**Supplied text**
[Start of section]

The RHA also said the expectation that hauliers should pay for driver training alone is unreasonable:

“With firms facing huge financial pressures it’s unreasonable for the logistics sector to fund driver training alone, given the significant upfront cost, the acute shortage of drivers and the difficulties in retaining new drivers due to external factors.”

The statement continues:

“We’re pleased the report recommends making HGV skills bootcamps a permanent feature and making greater use of Apprenticeship Levy funds. This is something we’ve repeatedly called for. We appreciate the principles behind the Supply Chain Levy, but we need assurance that this would not result in undue cost pressures or limit the growth of SME hauliers. We’re concerned that the industry cannot make the necessary changes to avoid the levy in just two years when so many of those changes are outside of the industry’s control. We oppose any measure which risks significant additional cost on SMEs.”

[End of section]

**The task**
Answer these questions from the RHA statement on driver training.
(a) What three factors make it unreasonable for the logistics sector to fund driver training alone?
(b) Which two recommendations of the report is the RHA pleased about?
(c) Within how many years does the RHA doubt the industry can make the changes needed to avoid the Supply Chain Levy?

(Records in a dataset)
[Start of section]

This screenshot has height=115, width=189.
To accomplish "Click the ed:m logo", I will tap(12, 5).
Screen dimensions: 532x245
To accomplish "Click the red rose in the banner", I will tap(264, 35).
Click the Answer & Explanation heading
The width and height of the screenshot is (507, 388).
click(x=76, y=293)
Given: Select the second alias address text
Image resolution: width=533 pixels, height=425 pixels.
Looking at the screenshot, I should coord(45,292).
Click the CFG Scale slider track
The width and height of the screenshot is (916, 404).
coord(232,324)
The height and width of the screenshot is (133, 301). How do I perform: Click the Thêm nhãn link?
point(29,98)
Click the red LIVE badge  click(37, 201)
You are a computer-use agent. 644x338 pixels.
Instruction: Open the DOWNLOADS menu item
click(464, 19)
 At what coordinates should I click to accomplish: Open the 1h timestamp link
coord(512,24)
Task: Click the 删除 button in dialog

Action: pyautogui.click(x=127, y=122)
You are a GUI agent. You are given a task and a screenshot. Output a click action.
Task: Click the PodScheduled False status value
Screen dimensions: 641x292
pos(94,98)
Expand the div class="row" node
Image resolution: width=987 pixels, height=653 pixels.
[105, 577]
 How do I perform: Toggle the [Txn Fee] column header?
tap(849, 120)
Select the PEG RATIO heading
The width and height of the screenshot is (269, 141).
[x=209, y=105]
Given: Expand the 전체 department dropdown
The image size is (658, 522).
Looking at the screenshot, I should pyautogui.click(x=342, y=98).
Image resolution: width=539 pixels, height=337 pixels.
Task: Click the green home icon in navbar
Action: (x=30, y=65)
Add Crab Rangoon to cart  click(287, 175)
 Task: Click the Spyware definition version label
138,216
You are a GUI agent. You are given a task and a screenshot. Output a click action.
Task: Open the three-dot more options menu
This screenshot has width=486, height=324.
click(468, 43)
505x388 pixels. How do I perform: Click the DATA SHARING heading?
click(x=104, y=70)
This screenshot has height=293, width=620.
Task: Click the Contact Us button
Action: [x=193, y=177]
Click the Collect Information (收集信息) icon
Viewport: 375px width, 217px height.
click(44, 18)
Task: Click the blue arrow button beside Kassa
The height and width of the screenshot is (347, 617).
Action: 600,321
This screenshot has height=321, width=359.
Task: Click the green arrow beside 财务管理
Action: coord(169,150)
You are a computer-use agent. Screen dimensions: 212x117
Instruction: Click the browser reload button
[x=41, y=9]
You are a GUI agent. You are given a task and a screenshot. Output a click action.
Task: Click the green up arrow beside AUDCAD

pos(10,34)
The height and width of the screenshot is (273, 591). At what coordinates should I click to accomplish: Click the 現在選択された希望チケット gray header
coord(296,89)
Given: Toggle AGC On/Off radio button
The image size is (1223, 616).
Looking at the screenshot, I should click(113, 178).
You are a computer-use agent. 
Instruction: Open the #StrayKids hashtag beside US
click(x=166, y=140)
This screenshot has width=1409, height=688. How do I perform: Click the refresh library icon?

[End of section]

**Result of this task**
(a) The significant upfront cost, the acute shortage of drivers, and the difficulties in retaining new drivers due to external factors.
(b) Making HGV skills bootcamps a permanent feature and making greater use of Apprenticeship Levy funds.
(c) Two years.